Researchers Hide Malware Inside Digitally-Signed Files Without Breaking Hashes

Share this…

New technique makes malware detection almost impossible. A team of security researchers from Deep Instinct have discovered a method of injecting malware inside a digitally-signed binary without affecting the overall file hash, which almost certainly ensures that antivirus and security software won’t detect the malicious file.

When users double-click an executable and launch it into execution, Windows does three things. It first reads the file’s PE headers, validates the certificate, and validate’s the file hash.

After reverse engineering this entire process, the Deep Instinct team discovered that Windows does not include three fields from the PE headers in the file hash validation process and that modifying these three fields does not break the certificate’s validity.

Researchers first made the file undetectable

The fields are the file’s Checksum, the IMAGE_DIRECTORY_ENTRY_SECURITY field from the DataDirectory section, and the file’s attribute certificate table.

In proof-of-concept code they did not reveal for obvious reasons, the research team inserted malicious code inside the attribute certificate table, successfully leaving the digital certificate and the file hash intact.

This method is so efficient that malware coders do not even need to hide their malicious code via packers (code obfuscators).
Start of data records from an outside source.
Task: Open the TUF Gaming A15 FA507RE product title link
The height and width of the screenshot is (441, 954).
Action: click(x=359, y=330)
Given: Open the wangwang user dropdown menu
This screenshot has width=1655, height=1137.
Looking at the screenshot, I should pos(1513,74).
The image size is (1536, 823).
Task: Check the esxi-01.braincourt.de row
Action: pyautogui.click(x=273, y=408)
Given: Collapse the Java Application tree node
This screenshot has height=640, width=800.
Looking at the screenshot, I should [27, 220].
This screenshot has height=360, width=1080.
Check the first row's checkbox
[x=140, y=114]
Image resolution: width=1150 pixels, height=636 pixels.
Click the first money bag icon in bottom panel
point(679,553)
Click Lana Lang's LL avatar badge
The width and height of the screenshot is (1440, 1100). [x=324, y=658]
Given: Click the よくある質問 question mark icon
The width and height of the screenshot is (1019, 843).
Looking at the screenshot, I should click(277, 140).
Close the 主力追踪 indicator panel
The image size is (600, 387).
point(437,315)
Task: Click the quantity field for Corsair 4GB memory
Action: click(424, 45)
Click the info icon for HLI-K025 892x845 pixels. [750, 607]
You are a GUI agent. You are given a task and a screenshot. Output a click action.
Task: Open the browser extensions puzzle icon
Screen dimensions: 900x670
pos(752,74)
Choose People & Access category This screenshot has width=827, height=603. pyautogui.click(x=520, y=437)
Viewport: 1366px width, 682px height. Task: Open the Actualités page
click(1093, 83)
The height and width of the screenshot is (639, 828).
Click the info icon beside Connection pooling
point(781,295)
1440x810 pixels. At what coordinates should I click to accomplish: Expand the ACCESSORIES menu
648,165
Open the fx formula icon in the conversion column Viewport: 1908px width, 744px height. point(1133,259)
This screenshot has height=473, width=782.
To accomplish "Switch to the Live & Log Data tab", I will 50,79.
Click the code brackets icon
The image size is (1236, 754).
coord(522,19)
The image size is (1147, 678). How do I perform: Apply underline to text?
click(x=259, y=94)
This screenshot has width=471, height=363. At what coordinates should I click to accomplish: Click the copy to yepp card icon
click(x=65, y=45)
The reason is that antivirus and security software automatically ignores any digitally-signed file.

By leaving the file hash intact, this technique also bypasses any secondary checks security software might perform besides checking for a digital certificate.

Then they found a method to run the malicious code

Researchers also bypassed the problem of not being able to launch into execution malicious code from a file’s attribute certificate table, which resides in the file’s digital certificate.

“Having a malicious file in the disk without having it identified is nice, but having nothing to do with it makes it less interesting,” the research team explained in their recent Black Hat presentation. “That is the reason why we wrote a Reflective PE Loader: to execute PE files directly from memory.”

Despite their success, the Deep Instinct team said their Reflective PE Loader does not support 64-bit architectures, at least for now.

For malware authors, the research of the Deep Instinct team is the Holy Grail of malware coding, providing the perfect method to hide malicious code in plain sight, right in the digital certificate, the file section that’s supposed to authenticate a file’s origin and safeguard users from malware.

A clean file on the left, and an infected file on the right. Same hash.